Online Sports betting and prediction markets are both very young businesses in the United States. The vast majority of these markets have come to the public in just the last five years. As a result, a lot of the adjacent businesses are also relatively young, 5 years old (or less). If you’re a business or startup in this space and you’re looking to exit, who exactly is going to acquire you? There are only a handful of publicly traded affiliate marketing companies, and $GAMB is the only one listed in the United States. As a result, there’s a limited pool of potential buyers for businesses valued at $10–$100 million in the gambling space. Historically, GAMB has successfully grown and acquired properties (RotoWire, BonusFinder) through improved SEO and monetization, suggesting their roll-up model works.
Revenue and Earnings as of 2024
Notice revenue has been growing nicely, and as they scale, their net income margin has grown nicely as well. For context, GAMB are on track to hit $175M of revenue this year and approximately $62M+ of adjusted EBITDA, both numbers up 30%+ YoY.
Balance Sheet
One thing I want to call out briefly is that they have $75M in debt from the acquisition of Odds Holdings. With their current free cash flow ($40m annually), they could pay this debt down in a couple of years comfortably. If the business were to materially decline, though, this debt could become a problem. It’s important to remember that debt is effectively borrowing from future earnings. When used correctly, it can be a powerful tool for building a business. When misused, it can be a pretty significant drag on the long-term stock value and, notably, cash flows.
Glassdoor
I don’t use Glassdoor as a hard signal, but I am always happy to see high CEO approval among employees and a high Glassdoor rating. A higher rating and high approval score are usually indicative of a well-run company. Generally, happier employees do better work.
Conclusion
Every core KPI is up and to the right over the last three years since GAMB went public. Interestingly, $GAMB has its best fundamentals ever while trading near its all-time lows. I expect the next 12–18 months to be key as the company integrates Odds Holdings and proves the stability of its recurring revenue.

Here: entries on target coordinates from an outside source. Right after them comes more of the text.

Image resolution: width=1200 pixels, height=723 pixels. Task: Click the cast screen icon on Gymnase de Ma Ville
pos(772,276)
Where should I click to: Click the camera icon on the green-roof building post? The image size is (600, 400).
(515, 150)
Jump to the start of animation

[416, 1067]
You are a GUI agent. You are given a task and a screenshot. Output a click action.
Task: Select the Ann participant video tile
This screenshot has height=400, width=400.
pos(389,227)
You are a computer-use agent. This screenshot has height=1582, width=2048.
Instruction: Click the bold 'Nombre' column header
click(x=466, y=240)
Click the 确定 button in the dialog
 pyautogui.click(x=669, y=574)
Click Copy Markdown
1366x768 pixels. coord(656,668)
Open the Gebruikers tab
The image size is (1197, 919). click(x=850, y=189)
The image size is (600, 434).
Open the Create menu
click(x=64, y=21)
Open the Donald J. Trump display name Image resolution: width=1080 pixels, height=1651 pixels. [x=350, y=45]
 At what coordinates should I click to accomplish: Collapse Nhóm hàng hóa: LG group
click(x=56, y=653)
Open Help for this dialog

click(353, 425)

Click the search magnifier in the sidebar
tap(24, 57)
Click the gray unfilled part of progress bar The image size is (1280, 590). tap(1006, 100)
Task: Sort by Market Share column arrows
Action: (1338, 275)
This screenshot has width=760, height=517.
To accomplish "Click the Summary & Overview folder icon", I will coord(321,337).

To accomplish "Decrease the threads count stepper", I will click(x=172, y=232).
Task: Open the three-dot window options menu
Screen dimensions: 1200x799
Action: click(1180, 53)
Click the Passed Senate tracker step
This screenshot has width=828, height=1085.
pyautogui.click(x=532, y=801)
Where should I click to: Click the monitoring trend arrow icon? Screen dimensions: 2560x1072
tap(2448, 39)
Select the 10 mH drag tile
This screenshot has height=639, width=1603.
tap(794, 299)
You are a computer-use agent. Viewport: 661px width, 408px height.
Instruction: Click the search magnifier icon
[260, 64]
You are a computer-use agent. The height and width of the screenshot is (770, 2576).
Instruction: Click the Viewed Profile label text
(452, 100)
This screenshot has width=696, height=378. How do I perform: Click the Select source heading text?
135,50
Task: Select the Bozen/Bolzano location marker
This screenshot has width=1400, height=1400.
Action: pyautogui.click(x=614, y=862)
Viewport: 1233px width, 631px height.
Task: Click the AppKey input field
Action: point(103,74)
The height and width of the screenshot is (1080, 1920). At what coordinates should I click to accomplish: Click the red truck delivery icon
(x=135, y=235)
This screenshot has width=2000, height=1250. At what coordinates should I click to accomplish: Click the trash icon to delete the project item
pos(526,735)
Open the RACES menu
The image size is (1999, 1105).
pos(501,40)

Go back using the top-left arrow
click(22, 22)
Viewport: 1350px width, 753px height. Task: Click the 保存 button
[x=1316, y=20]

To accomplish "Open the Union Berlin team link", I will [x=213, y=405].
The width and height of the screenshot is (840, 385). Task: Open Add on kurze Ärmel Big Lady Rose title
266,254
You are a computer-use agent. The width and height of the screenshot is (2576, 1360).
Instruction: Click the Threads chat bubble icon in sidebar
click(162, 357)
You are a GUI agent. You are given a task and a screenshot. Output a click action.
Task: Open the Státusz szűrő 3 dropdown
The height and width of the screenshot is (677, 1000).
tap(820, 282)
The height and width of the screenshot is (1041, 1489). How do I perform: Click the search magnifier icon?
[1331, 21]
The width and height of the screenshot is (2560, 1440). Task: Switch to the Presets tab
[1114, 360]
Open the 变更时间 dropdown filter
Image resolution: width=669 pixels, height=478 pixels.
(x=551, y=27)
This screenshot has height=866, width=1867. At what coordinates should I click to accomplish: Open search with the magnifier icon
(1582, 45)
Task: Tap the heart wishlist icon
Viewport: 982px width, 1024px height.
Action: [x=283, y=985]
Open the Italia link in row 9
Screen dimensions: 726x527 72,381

I am long 2,000 shares here at $7.36. With expectations rock bottom, if $GAMB delivers decent earnings, we’ll likely see 30%+ appreciation in the short term. If $GAMB can deliver growth over the next year through more acquisitions or by expanding its data services business, I wouldn’t be surprised to see the company reach $15+. Ultimately, I believe this is an EV-positive bet and am willing to take a shot here.